>>

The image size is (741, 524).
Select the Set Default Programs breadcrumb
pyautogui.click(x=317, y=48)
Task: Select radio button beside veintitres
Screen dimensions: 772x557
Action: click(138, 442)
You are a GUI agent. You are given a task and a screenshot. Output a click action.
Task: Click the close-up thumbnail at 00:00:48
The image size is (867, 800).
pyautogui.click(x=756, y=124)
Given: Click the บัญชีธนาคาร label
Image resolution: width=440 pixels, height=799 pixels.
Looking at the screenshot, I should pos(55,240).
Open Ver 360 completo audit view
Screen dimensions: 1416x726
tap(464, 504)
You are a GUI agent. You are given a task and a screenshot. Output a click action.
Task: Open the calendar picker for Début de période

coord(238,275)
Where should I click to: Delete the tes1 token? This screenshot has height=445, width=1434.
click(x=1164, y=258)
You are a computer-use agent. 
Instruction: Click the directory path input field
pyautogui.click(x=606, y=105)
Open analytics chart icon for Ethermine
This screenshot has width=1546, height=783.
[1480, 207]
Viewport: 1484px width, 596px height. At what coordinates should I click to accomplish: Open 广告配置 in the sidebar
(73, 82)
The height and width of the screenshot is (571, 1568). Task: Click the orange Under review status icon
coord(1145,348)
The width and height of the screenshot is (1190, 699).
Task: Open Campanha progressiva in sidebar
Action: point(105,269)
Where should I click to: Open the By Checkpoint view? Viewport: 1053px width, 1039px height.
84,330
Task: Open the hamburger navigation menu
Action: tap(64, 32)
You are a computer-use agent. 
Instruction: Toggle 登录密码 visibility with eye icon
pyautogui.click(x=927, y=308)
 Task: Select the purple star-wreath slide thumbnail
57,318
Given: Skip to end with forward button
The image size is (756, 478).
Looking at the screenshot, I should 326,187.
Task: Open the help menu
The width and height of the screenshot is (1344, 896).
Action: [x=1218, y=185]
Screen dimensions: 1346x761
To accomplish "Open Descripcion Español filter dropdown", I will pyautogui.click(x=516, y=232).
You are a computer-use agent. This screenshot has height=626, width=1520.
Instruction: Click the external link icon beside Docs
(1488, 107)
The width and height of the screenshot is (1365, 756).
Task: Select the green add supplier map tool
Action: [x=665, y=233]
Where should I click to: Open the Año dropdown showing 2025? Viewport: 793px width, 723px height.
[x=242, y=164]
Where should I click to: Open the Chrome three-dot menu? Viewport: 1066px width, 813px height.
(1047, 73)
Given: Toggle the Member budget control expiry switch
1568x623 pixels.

<<

■ Work to be completed: Give the data again exactly, line for line.

■ Answer section:
The image size is (741, 524).
Select the Set Default Programs breadcrumb
pyautogui.click(x=317, y=48)
Task: Select radio button beside veintitres
Screen dimensions: 772x557
Action: click(138, 442)
You are a GUI agent. You are given a task and a screenshot. Output a click action.
Task: Click the close-up thumbnail at 00:00:48
The image size is (867, 800).
pyautogui.click(x=756, y=124)
Given: Click the บัญชีธนาคาร label
Image resolution: width=440 pixels, height=799 pixels.
Looking at the screenshot, I should pos(55,240).
Open Ver 360 completo audit view
Screen dimensions: 1416x726
tap(464, 504)
You are a GUI agent. You are given a task and a screenshot. Output a click action.
Task: Open the calendar picker for Début de période

coord(238,275)
Where should I click to: Delete the tes1 token? This screenshot has height=445, width=1434.
click(x=1164, y=258)
You are a computer-use agent. 
Instruction: Click the directory path input field
pyautogui.click(x=606, y=105)
Open analytics chart icon for Ethermine
This screenshot has width=1546, height=783.
[1480, 207]
Viewport: 1484px width, 596px height. At what coordinates should I click to accomplish: Open 广告配置 in the sidebar
(73, 82)
The height and width of the screenshot is (571, 1568). Task: Click the orange Under review status icon
coord(1145,348)
The width and height of the screenshot is (1190, 699).
Task: Open Campanha progressiva in sidebar
Action: point(105,269)
Where should I click to: Open the By Checkpoint view? Viewport: 1053px width, 1039px height.
84,330
Task: Open the hamburger navigation menu
Action: tap(64, 32)
You are a computer-use agent. 
Instruction: Toggle 登录密码 visibility with eye icon
pyautogui.click(x=927, y=308)
 Task: Select the purple star-wreath slide thumbnail
57,318
Given: Skip to end with forward button
The image size is (756, 478).
Looking at the screenshot, I should 326,187.
Task: Open the help menu
The width and height of the screenshot is (1344, 896).
Action: [x=1218, y=185]
Screen dimensions: 1346x761
To accomplish "Open Descripcion Español filter dropdown", I will pyautogui.click(x=516, y=232).
You are a computer-use agent. This screenshot has height=626, width=1520.
Instruction: Click the external link icon beside Docs
(1488, 107)
The width and height of the screenshot is (1365, 756).
Task: Select the green add supplier map tool
Action: [x=665, y=233]
Where should I click to: Open the Año dropdown showing 2025? Viewport: 793px width, 723px height.
[x=242, y=164]
Where should I click to: Open the Chrome three-dot menu? Viewport: 1066px width, 813px height.
(1047, 73)
Given: Toggle the Member budget control expiry switch
1568x623 pixels.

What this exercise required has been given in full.